Southwest-facing photograph of the oil slick 80 miles south of New Orleans, Louisiana, in the Gulf of Mexico.

​Southwest-facing photograph of the oil slick 80 miles south of New Orleans, Louisiana, in the Gulf of Mexico. (Source: Bureau of Safety and Environmental Enforcement.)​​​​​

Third Coast Infrastructure LLC Crude Oil Release

What Happened

On November 15, 2023, about 7:00 p.m. local time, an 18-inch underwater crude oil pipeline released about 1.1 million gallons of crude oil into an unusually sensitive area in Main Pass 69 in the Gulf of America, southeast of Venice, Louisiana, in Louisiana state waters. The pipeline is part of the Main Pass Oil Gathering (MPOG) pipeline system, owned by Houston, Texas–based midstream company Third Coast Infrastructure LLC and operated by affiliate Panther Operating Company.2 The weather at the time of the accident was 73°F with light rain and east-northeast winds of 41 mph with 48-mph gusts. No injuries were reported, and the crude oil did not ignite.​​

What We Found

​​We determined the probable cause of the 18-inch diameter Main Pass Oil Gathering pipeline crude oil release was the loss of seal in a collet grip pipeline fitting from pipeline movement caused by geohazards that had not been addressed previously by Third Coast’s insufficient integrity management program. 
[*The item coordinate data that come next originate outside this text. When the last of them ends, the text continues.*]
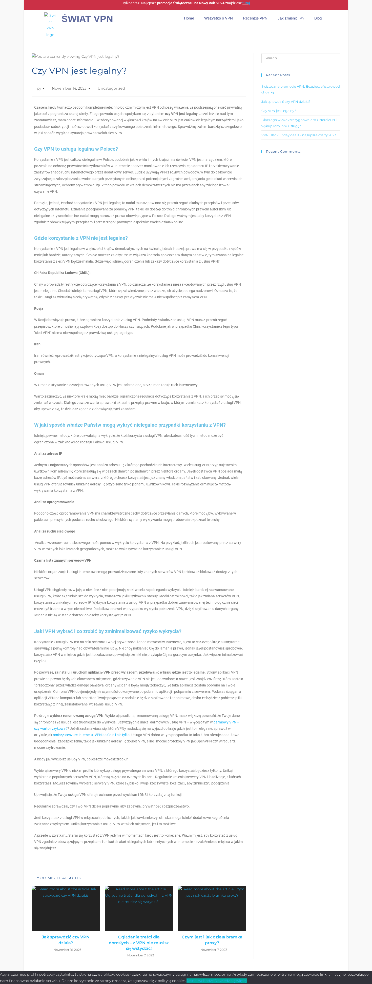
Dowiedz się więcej (230, 980)
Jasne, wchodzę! (200, 980)
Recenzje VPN (255, 18)
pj (39, 88)
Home (189, 18)
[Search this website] (300, 58)
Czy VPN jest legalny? (278, 111)
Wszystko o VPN (218, 18)
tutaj (246, 3)
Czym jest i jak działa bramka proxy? (212, 940)
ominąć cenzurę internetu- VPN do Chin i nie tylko (91, 735)
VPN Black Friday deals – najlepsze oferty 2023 (298, 135)
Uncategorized (111, 88)
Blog (318, 18)
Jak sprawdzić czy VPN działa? (66, 940)
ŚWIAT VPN (87, 19)
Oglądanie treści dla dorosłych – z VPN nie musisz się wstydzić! (139, 943)
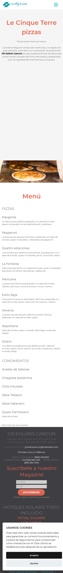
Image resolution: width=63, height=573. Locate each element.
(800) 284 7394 (31, 462)
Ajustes (34, 563)
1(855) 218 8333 (41, 457)
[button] (56, 5)
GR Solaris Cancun (12, 53)
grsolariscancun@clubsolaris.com (41, 447)
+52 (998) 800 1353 (31, 460)
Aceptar (34, 555)
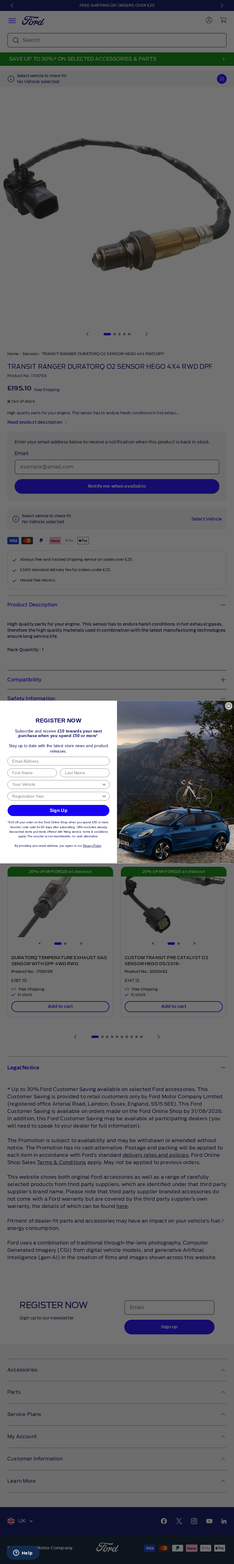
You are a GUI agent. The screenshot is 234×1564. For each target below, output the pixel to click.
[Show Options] (104, 784)
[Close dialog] (229, 706)
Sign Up (59, 810)
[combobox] (56, 784)
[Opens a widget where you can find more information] (23, 1553)
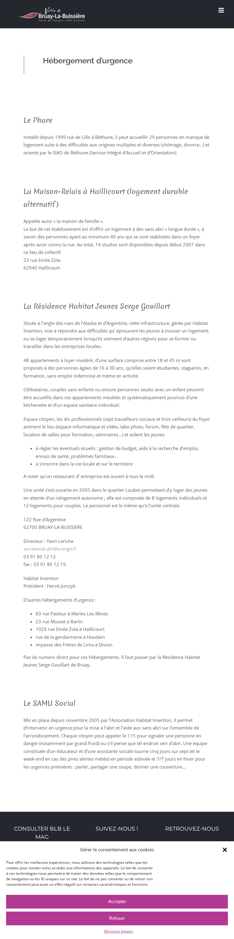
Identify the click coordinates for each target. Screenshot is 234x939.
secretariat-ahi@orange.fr (49, 549)
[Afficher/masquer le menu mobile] (221, 10)
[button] (225, 850)
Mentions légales (118, 931)
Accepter (117, 901)
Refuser (117, 918)
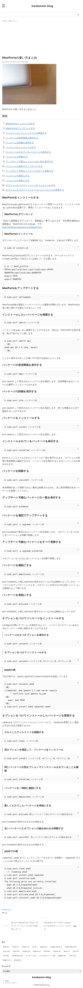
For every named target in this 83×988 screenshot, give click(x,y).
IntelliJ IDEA (70, 947)
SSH (76, 951)
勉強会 (62, 956)
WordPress (17, 956)
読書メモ (7, 960)
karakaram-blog (42, 6)
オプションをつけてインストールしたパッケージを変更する (35, 190)
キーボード (31, 956)
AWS (6, 947)
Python (57, 951)
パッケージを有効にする (18, 180)
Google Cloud (56, 947)
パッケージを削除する (16, 156)
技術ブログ (7, 909)
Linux (6, 951)
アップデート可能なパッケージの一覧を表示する (29, 161)
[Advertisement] (41, 38)
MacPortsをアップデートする (20, 128)
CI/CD (16, 947)
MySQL (26, 951)
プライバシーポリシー (11, 983)
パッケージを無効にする (18, 175)
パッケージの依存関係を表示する (22, 138)
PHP (47, 951)
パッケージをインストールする (21, 147)
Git (34, 947)
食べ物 (17, 960)
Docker (25, 947)
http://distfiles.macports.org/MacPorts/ (22, 227)
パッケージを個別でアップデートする (24, 166)
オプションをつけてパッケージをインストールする (30, 185)
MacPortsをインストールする (20, 123)
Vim (6, 956)
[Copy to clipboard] (78, 246)
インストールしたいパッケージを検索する (26, 133)
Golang (43, 947)
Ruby (66, 951)
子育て (72, 956)
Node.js (37, 951)
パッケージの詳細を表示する (20, 142)
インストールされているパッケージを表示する (28, 152)
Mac (6, 913)
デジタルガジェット (47, 956)
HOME (7, 981)
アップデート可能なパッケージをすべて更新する (29, 171)
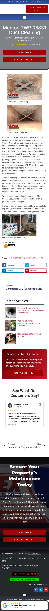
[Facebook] (36, 589)
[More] (6, 246)
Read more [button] (12, 425)
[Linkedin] (41, 589)
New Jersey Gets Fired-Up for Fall (29, 335)
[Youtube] (46, 589)
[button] (24, 17)
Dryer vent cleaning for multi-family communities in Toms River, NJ (30, 310)
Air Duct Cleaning (17, 258)
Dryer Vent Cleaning (34, 258)
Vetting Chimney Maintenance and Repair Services (28, 323)
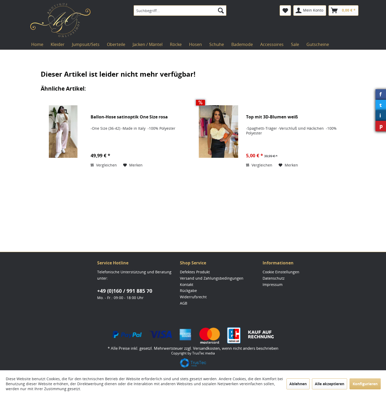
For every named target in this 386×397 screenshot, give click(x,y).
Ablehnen (298, 383)
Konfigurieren (365, 383)
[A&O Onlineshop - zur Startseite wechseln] (60, 20)
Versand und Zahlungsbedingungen (211, 278)
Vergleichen (106, 165)
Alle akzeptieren (329, 383)
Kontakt (186, 284)
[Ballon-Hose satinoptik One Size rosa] (63, 131)
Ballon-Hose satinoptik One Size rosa (129, 117)
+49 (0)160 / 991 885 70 (124, 291)
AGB (183, 303)
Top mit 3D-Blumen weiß (272, 117)
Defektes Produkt (195, 271)
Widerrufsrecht (193, 296)
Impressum (273, 284)
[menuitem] (180, 10)
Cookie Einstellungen (281, 271)
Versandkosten (206, 348)
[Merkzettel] (285, 10)
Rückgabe (188, 290)
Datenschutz (274, 278)
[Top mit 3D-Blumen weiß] (218, 131)
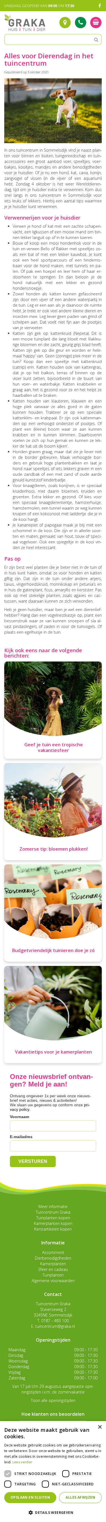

Contributing to the volume of crude oil released was an inappropriate control room response that did not shut down the pipeline system because of the controller’s uncertainty about the accuracy of data from a supervisory control and data acquisition system that indicated but did not alert the operator of a leak for more than 11 hours.


Lessons Learned

​Pipeline operators must manage and address all threats to pipeline integrity, including those from weather events and geohazards. After the accident, Third Coast developed a program to monitor the MPOG pipeline system and collet grip fittings for possible pipe movement and to test and confirm the function of the fitting seals. PHMSA is overseeing modifications to Third Coast’s risk management program to include evaluations when mudflows or other geohazards occur.

​In this accident, uncertainty about the accuracy of ​​the supervisory control and data acquisition (SCADA) system​ data led to a delayed shutdown of the pipeline. The NTSB has investigated other accidents in which controllers, faced with control system information indicating an anomaly, have failed to shut down pipelines. In Marshall, Michigan, in 2010, controllers’ flawed interpretations of system data and alarms contributed to the delayed shutdown of a pipeline, which released 843,000 gallons of crude oil into wetlands.​ More recently, in 2021, pipeline controllers in San Pedro Bay, near Huntington Beach, California, did not shut down a leaking underwater crude oil pipeline for 14 hours after incorrectly determining that leak alarms were false.

Leak detection tools help reduce uncertainty for controllers interpreting abnormal control system data. After the accident, Third Coast reported that it is implementing a leak detection software system specifically for MPOG and has added a leak detection alarm to its SCADA system, with a tolerance level based on historical flow patterns. The company also added information on leak detection to its control center operational procedures and related training.